Lutheran Immigration and Refugee Service (LIRS) hosted a World Refugee Day celebration and panel discussion today at the National Press Club to discuss global migration and issues related to U.S. refugee resettlement. Participants included Antony Blinken, U.S. Deputy Secretary of State; Shelly Pitterman, Regional Representative, United Nations High Commissioner for Refugees (UNHCR); Ken Tota, Deputy Director, U.S. Office of Refugee Resettlement; Simon Henshaw, Principal Deputy Assistant Secretary of State for the Bureau of Population, Refugees, and Migration; and Linda Hartke, President and CEO, Lutheran Immigration and Refugee Service.
The event was the culmination of the fourth annual LIRS Migrant and Refugee Leadership Academy, a three-day training program designed to equip former refugees and migrants with legislative advocacy and leadership enrichment skills that enable them to become advocates in their local communities. Since its inception, the Academy has trained over 150 refugees and migrants from 37 states.
This year, thirty-two Academy participants, including training facilitators who are former refugees and migrants, were selected from a pool of applicants with demonstrated leadership experience and a desire to mobilize in support of pro-migrant and refugee policies.
In her remarks at the Press Club, Linda Hartke, LIRS President and CEO, acknowledged the commitment of the U.S. government to resettle refugees and called on the U.S. to do even more: “The resources for integration – that are truly an investment in our country’s future – must keep pace with arrivals so that we are not resettling refugees into poverty.” She added that “the ‘long welcome’ – the process of integration, developing social connections, and discovering a sense of belonging – for refugees, migrants and the communities that receive them, makes us [all] more compassionate, more courageous and stronger.”

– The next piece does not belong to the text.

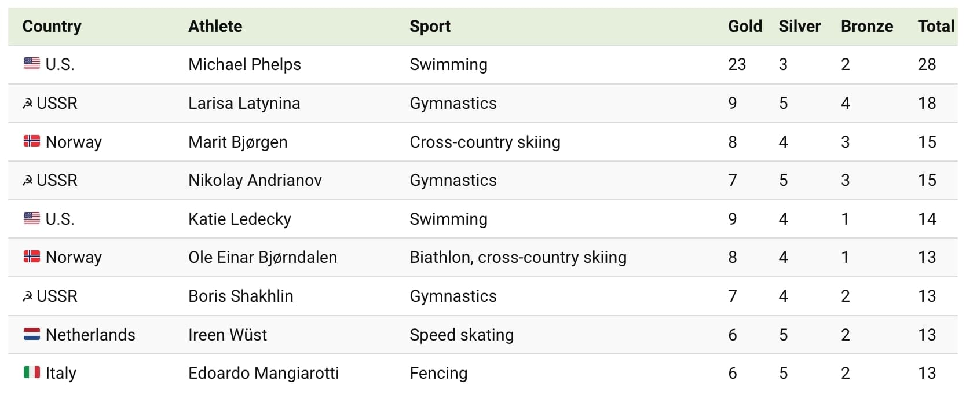Click the USSR emblem beside Boris Shakhlin
This screenshot has height=410, width=966.
pyautogui.click(x=27, y=296)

Shelly Pitterman of UNHCR, in his remarks, encouraged persons to support UNHCR’s #WithRefugees petition, which calls on all governments to work together to ensure that:
- Every refugee child gets an education.
- Every refugee family has somewhere safe to live.

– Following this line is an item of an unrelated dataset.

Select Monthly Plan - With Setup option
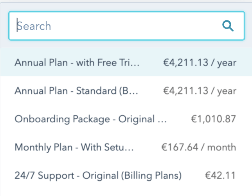 tap(74, 147)
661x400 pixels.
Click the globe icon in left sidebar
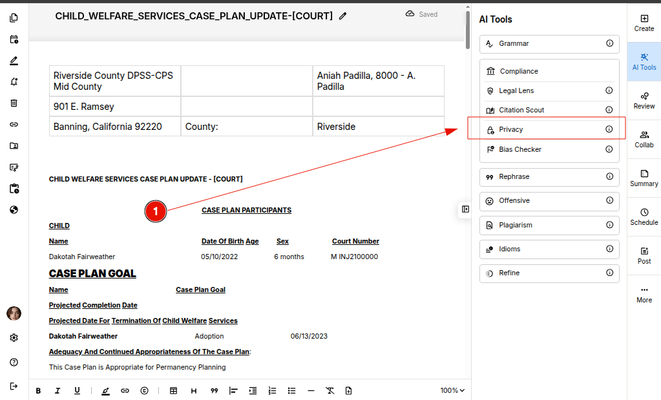click(14, 209)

- Every refugee can work or learn new skills to make a positive contribution to their community.
The petition will be delivered to UN headquarters in New York ahead of the UN General Assembly high-level summit to address large movements of refugees and migrants, scheduled for September 19.
In acknowledging that more than 65 million persons are now displaced around the globe, U.S. Deputy Secretary of State Antony Blinken remarked that refugee resettlement “challenges us to live up to our common humanity—by providing the same sanctuary that some of our own parents or grandparents sought in times of trouble.” He encouraged attendees “to take a stand against hateful rhetoric that conflates refugees with violent extremists and demonizes those who are fleeing persecution and terrorism.”